Article Preview
Top1. Introduction
More and more economic and social activities are carried out on the Internet. The Internet was originally built without a way to know who and what users are connecting to. Digital identities are widely employed for providing enable solutions to address the above “unknown” issue in different information systems and applications on the Internet. Service-oriented computing has become a well adopted technology and it has reshaped a vast number of business models and processes. Digital identities have been widely employed as crucial components for weaving a world of cooperating Web services where application components are assembled to support dynamic business processes that span multiple enterprizes, organizations, and computing platforms.

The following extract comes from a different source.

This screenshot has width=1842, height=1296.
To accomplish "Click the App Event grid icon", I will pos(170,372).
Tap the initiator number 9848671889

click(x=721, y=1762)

In the “The laws of identity” (Cameron, 2005), a digital identity is defined as a set of claims made by one digital subject about itself or another digital subject. The digital subject is a person or thing represented or existing in the digital realm which is being described or dealt with and a claim is an assertion of the truth of something. There are different management tasks for the processes of representing, recognizing, and usage controlling of digital identities. The identity management in the digital world normally relates to the behavior of corresponding entities of digital subjects in their real world activities (Claub & Kohntopp, 2001). Digital identities normally convey sensitive information of their subjects. The employment of digital identities will normally bring in many critical security and privacy issues such as identity phishing, pharming, and privacy protection for sensitive information embedded in digital identities. The disclosure of digital identities must be under the control based on the satisfaction of related trust requirements (Josang, Fabre, Hay, Dalziel, & Pope, 2005). The existing identity systems including CardSpace (Bertocci, Serack, & Baker, 2007), Sxip (Sxip, 2009), Higgins (Eclipse-Foundation, 2009), and OpenID (OpenID-Foundation, 2009) have provided different functions for users to manage, select, and control digital identities. However, these identity systems have not provided further support for the modeling of trust requirements associated with digital identities, evaluation of runtime status for trust, and a range of mechanisms of trust consumption related with digital identities. The privacy and security are still a hindrance for digital identities to support wide range of e-commerce, governmental and social activities.